Data: 2000-09-02 15:01:32
Temat: Re: Samotność - jak z nią skończyć?
Od: "Mark Smys" <s...@p...com>
Pokaż wszystkie nagłówki
Astec S.A. napisał:
> > Dokładnie.
> > Samotnym jest się zawsze, co nie koniecznie znaczy, że to zawsze boli.

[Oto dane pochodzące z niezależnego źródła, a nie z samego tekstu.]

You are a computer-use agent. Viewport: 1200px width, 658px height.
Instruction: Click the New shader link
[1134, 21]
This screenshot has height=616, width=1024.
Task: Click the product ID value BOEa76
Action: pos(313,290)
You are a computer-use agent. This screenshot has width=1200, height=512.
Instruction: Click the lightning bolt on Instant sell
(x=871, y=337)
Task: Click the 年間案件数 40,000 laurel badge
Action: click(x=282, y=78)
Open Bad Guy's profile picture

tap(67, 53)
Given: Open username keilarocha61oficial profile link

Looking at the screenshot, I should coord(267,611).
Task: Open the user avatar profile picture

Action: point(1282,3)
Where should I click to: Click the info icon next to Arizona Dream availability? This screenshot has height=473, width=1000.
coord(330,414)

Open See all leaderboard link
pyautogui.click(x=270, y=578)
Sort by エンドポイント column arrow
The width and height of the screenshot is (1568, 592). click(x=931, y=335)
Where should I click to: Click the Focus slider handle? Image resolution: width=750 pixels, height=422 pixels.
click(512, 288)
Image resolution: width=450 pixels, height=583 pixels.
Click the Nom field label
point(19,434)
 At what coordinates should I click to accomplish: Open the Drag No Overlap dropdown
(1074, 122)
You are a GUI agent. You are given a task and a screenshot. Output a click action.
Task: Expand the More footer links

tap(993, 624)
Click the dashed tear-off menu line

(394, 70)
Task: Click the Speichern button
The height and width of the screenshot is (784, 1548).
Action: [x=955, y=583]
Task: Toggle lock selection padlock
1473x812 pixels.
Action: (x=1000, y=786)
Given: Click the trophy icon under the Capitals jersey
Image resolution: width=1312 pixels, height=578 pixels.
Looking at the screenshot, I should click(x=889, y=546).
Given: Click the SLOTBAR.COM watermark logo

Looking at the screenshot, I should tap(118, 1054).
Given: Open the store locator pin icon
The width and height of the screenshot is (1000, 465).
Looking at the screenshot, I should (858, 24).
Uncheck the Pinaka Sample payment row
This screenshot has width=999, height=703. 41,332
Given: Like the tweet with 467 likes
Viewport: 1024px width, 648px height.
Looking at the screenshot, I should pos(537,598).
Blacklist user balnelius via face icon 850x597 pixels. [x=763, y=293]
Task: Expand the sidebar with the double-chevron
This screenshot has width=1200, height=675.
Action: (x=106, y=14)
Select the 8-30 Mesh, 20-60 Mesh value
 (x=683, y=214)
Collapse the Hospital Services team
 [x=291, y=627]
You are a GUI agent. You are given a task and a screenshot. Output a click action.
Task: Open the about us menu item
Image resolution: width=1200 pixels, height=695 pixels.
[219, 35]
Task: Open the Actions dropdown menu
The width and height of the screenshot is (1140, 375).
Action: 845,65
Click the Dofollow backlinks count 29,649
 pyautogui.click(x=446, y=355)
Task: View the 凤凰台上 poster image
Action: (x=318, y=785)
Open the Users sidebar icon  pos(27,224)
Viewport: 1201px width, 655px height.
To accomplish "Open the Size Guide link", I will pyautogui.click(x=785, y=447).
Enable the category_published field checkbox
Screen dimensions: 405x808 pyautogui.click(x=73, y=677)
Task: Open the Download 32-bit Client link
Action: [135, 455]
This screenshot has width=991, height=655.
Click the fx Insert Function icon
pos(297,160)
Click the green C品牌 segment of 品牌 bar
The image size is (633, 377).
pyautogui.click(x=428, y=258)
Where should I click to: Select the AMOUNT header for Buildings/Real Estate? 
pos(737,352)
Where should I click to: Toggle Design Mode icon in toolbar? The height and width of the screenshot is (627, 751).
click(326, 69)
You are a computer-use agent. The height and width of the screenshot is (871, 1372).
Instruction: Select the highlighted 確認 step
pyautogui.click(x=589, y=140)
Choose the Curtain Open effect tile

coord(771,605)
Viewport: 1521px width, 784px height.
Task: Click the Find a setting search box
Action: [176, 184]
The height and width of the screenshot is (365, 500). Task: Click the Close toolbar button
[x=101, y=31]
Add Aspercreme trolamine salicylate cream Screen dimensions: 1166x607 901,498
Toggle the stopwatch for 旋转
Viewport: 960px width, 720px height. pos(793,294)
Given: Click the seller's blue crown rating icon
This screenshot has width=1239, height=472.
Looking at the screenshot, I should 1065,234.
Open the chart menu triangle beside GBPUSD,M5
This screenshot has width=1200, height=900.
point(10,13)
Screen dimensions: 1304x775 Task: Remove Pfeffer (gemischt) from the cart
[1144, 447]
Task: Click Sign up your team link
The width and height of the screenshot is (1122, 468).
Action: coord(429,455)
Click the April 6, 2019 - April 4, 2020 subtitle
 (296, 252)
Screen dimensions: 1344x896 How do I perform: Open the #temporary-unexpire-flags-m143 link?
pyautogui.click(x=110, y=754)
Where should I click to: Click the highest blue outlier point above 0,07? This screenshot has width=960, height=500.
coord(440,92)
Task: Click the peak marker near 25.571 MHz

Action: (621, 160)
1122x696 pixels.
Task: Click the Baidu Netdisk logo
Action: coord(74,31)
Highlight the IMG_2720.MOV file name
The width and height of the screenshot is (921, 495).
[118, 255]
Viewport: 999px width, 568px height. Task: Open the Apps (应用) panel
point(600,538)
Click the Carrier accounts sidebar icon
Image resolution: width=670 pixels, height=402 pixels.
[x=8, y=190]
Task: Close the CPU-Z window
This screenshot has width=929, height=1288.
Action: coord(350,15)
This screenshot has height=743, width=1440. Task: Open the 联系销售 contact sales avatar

> > Bywają chwile przerwy. Najczęściej kiedy się żyje bezmyślnie. ;-)
>
> Nie przekręcaj Monka wypowiedzi przedmówcy bo jego wymowa była
> właśnie zupełnie inna.
Zauważ, że każdą wypowiedź można mylnie zinterpretować jeśli jest mało
ścisła i to nie jest wcale przekręcanie! To, że ona jest dla Ciebie zupełnie
inna, nie oznacza, że dla wszystkich...
> W jakimś liście napisałaś, że Ty wypowiadasz się tylko za siebie,
> więc albo trzymaj się tego i pisz, ze:
> "samotna jestem zawsze, co niekoniecznie zanczy, że to zawsze boli.
> Bywają chwile przerwy. Najczęściej kiedy się żyję bezmyślnie. ;-) "
Gdy Monka pisała "Samotnym jest się zawsze..." to prawdopodobnie wygłaszała
swoje prywatne przemyślenia na ten temat i wypowiadała się jak najbardziej
za siebie, nie mylić z wypowiadaniem się o sobie!!!
> lub też powiedz otwarcie, że podajesz nam odkrytą przez Ciebie
> prawdę absolutną.
> Podkreślam, że przez Ciebie bo dla mnie to jest po prostu stek
> bzdur silących się na cynizm.
>
> > Dostrzegać samotne* osoby, wokół których się obracamy. ;-)
> > Oczywiście, tyle, że to niczego nie zmienia.
>
> Ludzie, którzy obdarzają się wzajemnie uczuciami - od sympatii przez
> przyjaźń do miłości - mogą chyba teraz popatrzyć na to tylko
> z rozbawieniem przemieszanym z politowaniem.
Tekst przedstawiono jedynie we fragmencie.